- Jasne- i zniknęli we mgle. Kotetsu i Izumo spanikowali. Postanowili zawiadomić czcigodną o zaistniałej sytuacji.

A słońce przepędziło deszczowe chmury.

* * *

- Że co proszę?!- głos Tsunage rozległ się po budynku i okolicy.

- No... mówiliśmy już czcigodnej. Do wioski przybyło dwoje ninja niewiadomo skąd i kiedy ich zatrzyma...

- Cisza! Doskonale słyszałam coście powiedzieli.
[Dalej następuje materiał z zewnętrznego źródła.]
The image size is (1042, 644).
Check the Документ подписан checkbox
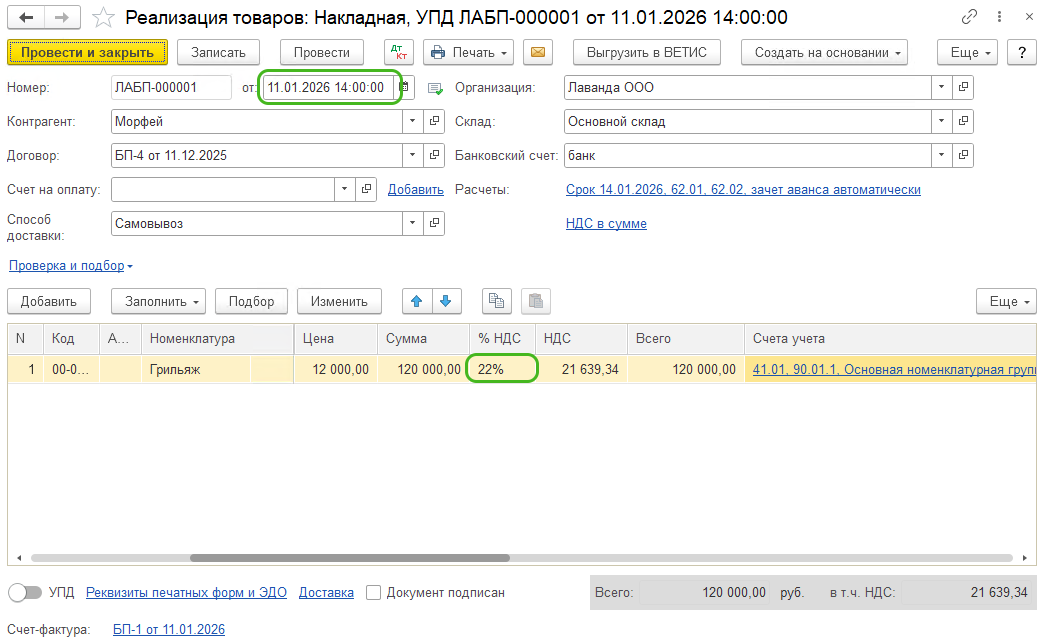point(374,592)
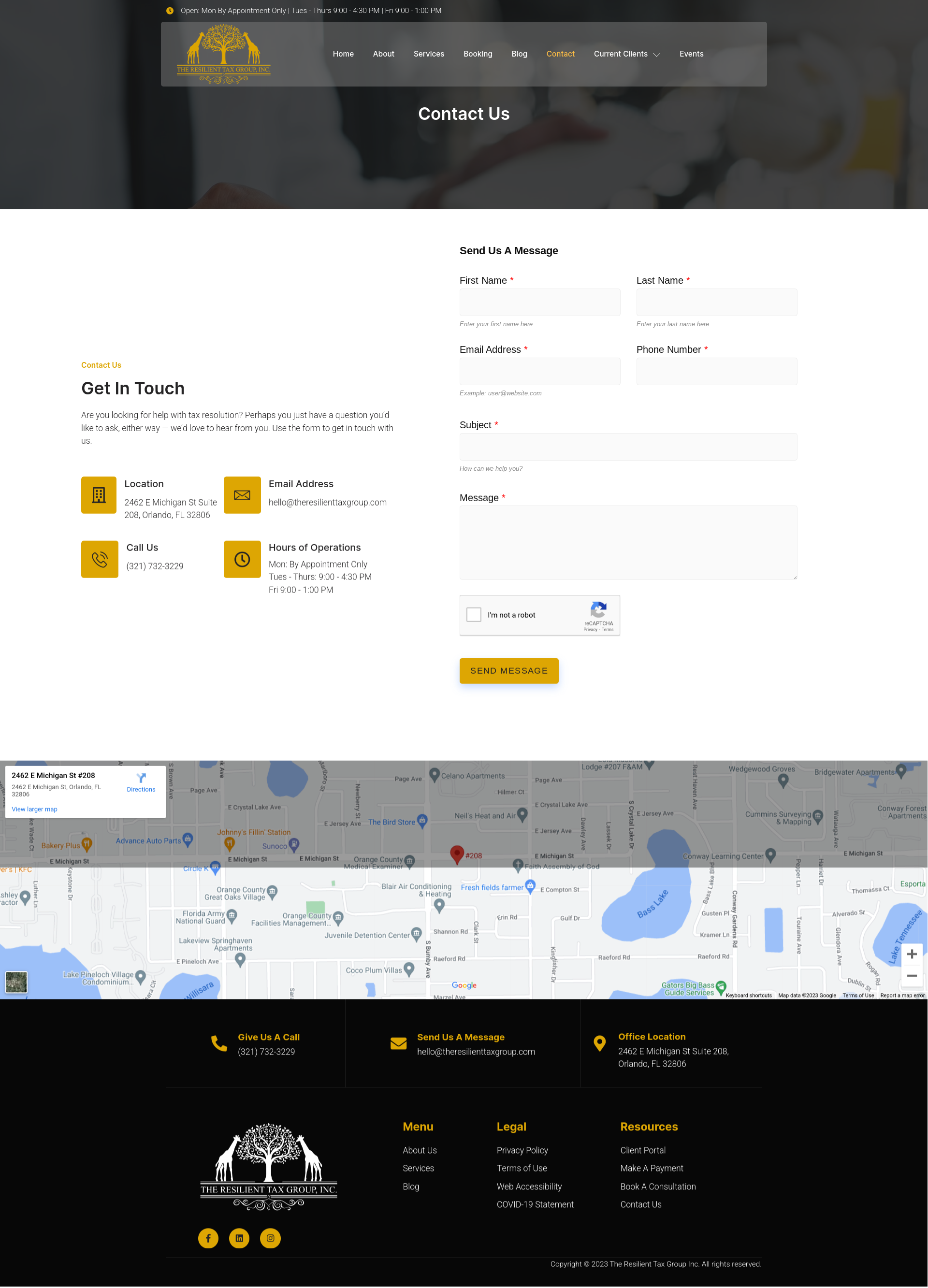Click the Client Portal resource link
Screen dimensions: 928x1288
(x=642, y=1150)
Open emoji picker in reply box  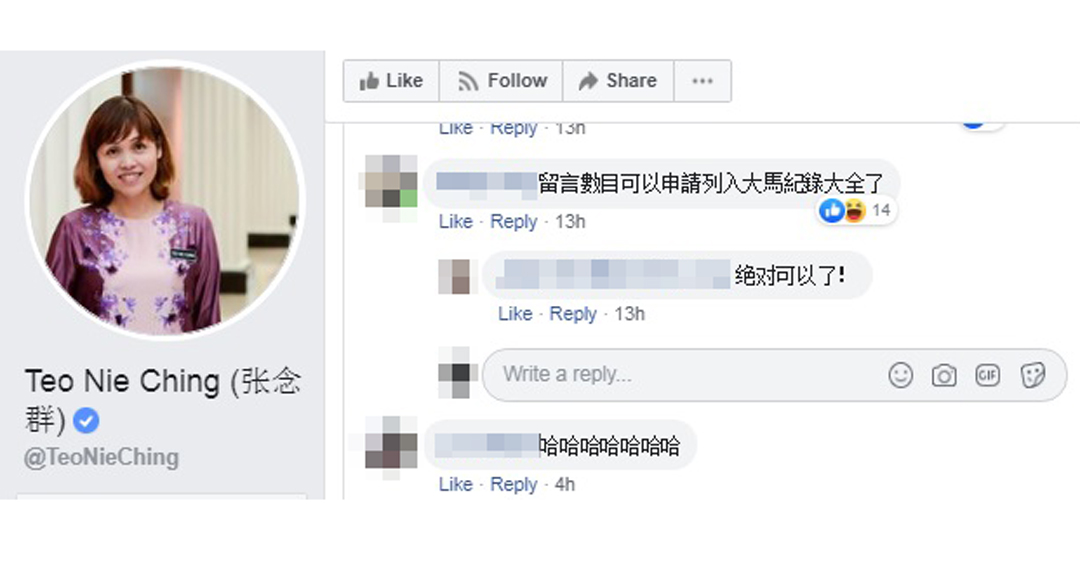pyautogui.click(x=900, y=375)
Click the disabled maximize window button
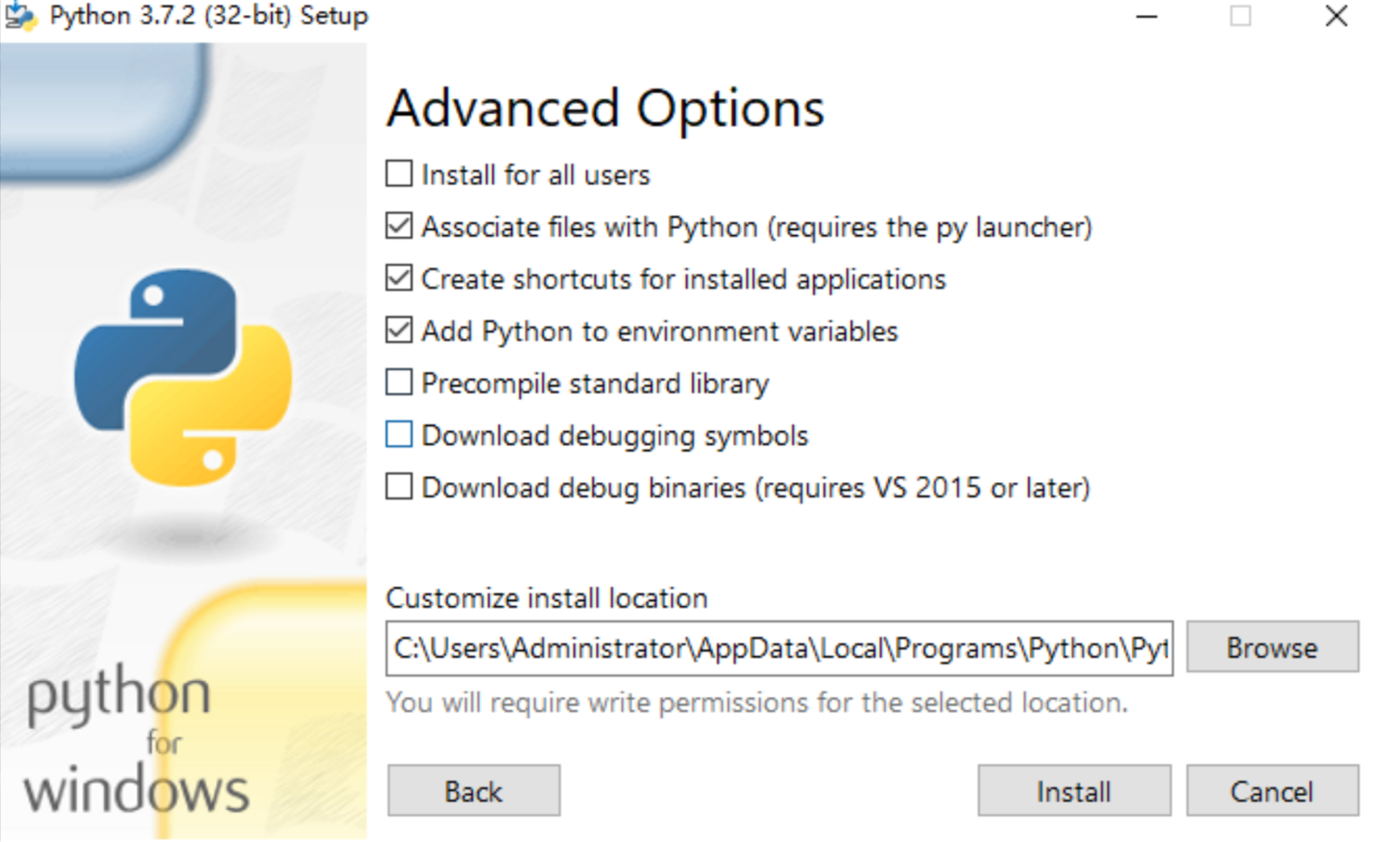The image size is (1400, 842). pos(1241,16)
Tylko jakim cudem umknęli wam, skoro podobno jesteście najlepsi w swoim fachu! A ja nie wiem co może być trudnego w pilnowaniu bramy!!!- z słowa na słowo jej krzyki stawały się coraz głośniejsze.- Przeszukajcie całą wioskę. Przewróćcie ją do góry nogami, ale macie ich znaleźć i przyprowadzić do mnie! Zrozumiano?!

- T- Tak jest, Hokage-sama!- i już ich nie było.

- Rany. Co ca dzień. Oby Kakashi i reszta niedługo wrócili z Suny... a tym czasem- wyciągnęła zza biurka butelkę trunku ryżowego.

* * *

W domu blondyna trwało wielkie sprzątanie. Minato wraz z Naruto rozmnożyli się (bez skojarzeń! >.<''- dop. Aut.) i czyścili to małe mieszkanko. Mówiąc ściślej, to klony sprzątały, a oryginały odpoczywały po ciężkiej wędrówce. Po godzinie lśniło czystością, a tanią siłę roboczą usunięto.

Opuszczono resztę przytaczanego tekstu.